L’isolement qui avait d’abord tant effrayé Firmin, lui devint cher et sympathique. Il avait peuplé son appartement des souvenirs dont son cœur était plein. Ce n’était que dans le silence de la solitude qu’il pouvait évoquer les deux images de Madeleine et de madame de Mortagne, et toutes deux lui apparaissaient gracieuses et souriantes.

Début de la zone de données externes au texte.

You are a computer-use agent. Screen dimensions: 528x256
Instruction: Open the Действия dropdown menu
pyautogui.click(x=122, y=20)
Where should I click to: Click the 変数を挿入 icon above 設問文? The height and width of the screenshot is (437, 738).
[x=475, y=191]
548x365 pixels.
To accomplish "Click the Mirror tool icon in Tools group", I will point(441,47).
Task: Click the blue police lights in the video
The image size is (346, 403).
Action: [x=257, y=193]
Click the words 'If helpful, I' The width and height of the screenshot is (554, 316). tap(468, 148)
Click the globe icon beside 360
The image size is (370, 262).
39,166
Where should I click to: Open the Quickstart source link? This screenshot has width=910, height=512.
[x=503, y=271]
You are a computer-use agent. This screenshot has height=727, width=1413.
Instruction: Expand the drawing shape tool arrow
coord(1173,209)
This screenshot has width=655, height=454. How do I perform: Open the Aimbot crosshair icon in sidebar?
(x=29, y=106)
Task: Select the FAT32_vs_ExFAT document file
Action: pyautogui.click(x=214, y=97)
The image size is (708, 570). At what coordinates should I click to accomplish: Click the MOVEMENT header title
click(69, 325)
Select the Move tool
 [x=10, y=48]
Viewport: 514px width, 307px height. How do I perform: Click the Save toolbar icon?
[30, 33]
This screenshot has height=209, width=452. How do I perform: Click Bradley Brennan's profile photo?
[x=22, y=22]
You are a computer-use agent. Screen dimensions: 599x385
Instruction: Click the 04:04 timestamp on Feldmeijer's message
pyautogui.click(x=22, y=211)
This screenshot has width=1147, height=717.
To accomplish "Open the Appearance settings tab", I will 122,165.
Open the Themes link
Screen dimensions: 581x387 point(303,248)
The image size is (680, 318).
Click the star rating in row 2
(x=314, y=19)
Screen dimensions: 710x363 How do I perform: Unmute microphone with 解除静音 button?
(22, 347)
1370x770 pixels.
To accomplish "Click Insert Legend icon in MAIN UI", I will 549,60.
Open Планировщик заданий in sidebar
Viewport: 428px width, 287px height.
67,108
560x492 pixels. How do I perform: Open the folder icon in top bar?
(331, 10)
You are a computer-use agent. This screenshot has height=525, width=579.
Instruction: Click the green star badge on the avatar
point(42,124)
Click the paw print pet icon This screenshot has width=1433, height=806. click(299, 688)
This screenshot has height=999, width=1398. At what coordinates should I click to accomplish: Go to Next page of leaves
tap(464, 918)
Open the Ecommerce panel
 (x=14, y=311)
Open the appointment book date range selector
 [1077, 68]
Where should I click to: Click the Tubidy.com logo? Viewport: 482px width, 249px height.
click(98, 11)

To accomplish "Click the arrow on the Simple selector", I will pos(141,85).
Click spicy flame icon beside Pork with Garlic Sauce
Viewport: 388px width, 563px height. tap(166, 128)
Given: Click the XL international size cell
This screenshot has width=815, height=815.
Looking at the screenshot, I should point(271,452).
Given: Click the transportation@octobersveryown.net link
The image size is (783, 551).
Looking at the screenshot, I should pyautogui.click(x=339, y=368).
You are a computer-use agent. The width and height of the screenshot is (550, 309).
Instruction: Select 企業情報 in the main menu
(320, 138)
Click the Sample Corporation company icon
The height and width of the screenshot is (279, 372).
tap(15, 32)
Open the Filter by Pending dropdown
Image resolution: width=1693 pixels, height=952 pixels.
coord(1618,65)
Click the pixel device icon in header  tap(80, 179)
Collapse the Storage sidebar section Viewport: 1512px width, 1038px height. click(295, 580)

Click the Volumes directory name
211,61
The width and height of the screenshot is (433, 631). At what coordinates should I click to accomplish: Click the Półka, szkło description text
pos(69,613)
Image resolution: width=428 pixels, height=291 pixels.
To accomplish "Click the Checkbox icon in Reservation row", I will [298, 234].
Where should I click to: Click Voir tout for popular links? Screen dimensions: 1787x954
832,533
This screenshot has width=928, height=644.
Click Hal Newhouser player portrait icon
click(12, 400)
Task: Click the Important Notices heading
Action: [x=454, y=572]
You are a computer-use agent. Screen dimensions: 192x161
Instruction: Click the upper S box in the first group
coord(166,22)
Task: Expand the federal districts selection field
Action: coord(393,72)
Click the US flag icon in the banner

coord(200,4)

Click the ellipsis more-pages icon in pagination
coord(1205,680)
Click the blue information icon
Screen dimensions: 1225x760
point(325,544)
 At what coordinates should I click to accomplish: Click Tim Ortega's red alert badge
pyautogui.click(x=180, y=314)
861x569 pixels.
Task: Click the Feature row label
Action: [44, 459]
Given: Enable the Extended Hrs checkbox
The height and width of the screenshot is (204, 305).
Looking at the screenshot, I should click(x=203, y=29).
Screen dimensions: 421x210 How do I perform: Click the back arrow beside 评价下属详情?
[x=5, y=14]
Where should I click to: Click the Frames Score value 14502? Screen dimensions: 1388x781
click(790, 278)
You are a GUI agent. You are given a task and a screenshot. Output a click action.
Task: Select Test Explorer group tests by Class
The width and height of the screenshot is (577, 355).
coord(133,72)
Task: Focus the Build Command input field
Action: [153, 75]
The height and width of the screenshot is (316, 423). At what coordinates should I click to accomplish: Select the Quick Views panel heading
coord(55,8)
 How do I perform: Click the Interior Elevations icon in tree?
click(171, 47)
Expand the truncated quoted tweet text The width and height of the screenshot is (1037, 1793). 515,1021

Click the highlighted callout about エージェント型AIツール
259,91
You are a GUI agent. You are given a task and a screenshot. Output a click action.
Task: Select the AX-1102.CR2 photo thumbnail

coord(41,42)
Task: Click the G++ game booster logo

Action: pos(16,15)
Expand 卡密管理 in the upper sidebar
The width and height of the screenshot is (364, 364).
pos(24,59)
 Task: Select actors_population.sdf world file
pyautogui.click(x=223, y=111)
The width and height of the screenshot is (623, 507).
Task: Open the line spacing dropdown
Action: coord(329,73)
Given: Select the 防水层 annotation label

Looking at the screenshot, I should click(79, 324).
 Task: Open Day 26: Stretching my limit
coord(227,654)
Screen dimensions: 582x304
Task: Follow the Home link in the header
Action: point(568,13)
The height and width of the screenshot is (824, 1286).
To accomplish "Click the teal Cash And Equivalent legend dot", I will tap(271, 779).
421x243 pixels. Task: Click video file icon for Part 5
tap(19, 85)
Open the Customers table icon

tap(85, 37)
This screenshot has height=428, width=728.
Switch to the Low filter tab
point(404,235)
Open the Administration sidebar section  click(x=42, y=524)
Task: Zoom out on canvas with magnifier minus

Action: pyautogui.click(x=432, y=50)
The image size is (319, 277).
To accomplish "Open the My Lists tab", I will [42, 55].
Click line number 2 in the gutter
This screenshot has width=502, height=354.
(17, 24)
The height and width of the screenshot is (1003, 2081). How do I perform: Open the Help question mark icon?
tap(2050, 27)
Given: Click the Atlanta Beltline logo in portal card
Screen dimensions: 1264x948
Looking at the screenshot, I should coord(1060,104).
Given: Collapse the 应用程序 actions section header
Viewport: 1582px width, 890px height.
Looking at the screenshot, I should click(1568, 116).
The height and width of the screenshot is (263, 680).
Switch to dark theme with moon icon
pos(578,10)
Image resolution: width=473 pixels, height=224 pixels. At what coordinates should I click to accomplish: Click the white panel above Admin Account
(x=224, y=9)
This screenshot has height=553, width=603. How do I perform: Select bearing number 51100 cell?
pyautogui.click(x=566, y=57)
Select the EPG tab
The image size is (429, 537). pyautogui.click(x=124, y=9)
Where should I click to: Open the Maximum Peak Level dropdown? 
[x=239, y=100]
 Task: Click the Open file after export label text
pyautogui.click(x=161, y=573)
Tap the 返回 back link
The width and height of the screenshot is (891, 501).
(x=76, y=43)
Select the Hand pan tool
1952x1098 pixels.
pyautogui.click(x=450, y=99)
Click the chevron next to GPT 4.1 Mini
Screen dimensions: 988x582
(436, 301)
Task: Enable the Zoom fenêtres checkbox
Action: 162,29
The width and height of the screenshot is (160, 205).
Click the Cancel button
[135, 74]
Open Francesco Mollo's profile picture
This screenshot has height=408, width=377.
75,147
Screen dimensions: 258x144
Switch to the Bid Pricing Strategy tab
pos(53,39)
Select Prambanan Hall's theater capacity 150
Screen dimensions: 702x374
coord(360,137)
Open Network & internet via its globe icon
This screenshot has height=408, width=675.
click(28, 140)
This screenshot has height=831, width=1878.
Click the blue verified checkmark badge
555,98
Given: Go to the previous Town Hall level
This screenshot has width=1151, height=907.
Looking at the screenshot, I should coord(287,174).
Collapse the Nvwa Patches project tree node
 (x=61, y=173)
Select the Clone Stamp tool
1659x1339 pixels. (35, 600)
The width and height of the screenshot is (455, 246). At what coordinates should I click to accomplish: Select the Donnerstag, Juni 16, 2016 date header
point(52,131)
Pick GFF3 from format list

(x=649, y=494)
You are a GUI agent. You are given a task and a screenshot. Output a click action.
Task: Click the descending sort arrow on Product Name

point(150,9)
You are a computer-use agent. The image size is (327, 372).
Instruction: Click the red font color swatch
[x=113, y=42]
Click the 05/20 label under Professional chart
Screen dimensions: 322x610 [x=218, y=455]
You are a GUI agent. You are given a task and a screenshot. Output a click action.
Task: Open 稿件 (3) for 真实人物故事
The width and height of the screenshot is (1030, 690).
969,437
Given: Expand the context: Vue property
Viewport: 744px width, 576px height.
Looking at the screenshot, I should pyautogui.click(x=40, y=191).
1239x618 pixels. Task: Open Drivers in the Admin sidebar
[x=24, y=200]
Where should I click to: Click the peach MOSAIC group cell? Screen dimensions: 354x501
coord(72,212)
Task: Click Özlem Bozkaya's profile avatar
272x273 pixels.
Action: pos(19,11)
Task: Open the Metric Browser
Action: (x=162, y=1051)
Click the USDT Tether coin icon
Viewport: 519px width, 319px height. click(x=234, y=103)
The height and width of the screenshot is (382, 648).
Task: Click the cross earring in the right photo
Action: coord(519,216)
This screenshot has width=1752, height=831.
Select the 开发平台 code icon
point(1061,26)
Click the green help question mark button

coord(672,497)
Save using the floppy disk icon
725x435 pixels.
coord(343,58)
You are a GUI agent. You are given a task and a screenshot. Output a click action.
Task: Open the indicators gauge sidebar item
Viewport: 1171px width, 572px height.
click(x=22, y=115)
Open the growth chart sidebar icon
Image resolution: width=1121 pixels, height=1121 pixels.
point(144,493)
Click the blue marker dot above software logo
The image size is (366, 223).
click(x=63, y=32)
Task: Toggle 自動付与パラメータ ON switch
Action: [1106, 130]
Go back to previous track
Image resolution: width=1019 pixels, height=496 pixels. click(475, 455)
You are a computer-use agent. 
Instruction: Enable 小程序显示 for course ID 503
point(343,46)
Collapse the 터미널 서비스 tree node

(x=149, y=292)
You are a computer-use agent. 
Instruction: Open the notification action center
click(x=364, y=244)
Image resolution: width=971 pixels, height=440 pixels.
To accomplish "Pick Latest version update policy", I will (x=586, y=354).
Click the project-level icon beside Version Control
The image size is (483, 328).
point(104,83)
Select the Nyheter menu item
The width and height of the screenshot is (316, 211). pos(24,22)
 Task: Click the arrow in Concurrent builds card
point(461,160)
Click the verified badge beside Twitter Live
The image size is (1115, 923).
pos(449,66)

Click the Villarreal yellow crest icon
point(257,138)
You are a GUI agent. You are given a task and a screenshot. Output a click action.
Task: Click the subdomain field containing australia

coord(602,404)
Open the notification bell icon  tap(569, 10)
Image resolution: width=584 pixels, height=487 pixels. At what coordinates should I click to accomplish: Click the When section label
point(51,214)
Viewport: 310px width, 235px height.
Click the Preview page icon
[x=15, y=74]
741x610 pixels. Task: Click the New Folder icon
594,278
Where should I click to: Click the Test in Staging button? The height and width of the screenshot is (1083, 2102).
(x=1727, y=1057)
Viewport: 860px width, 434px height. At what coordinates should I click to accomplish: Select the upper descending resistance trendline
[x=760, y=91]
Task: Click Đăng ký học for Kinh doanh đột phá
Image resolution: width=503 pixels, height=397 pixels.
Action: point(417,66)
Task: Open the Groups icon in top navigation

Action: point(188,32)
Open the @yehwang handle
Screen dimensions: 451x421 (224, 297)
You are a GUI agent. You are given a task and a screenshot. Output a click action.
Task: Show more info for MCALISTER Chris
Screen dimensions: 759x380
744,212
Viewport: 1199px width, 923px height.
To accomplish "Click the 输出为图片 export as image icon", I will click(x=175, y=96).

Peu à peu, cependant, le portrait de la dernière se couvrit de voiles ; l’oubli, qui une fois déjà l’avait effacé de ses yeux, l’en fit de nouveau disparaître tout à fait. Quelque effort qu’il tentât pour ramener ce visage charmant, ce corps souple, ce bras qui avait frémi sous ses baisers, c’était toujours le visage, les bras, toute la personne de Madeleine qui lui apparaissaient dans le calme de sa pureté et de sa candeur. Maintenant que madame de Mortagne n’était plus là, visible et palpable, l’imagination dominait les sens, l’amour sincère et vrai prenait sa revanche : la victoire lui restait, une victoire, en fin de compte, désastreuse pour le cœur du pauvre Firmin.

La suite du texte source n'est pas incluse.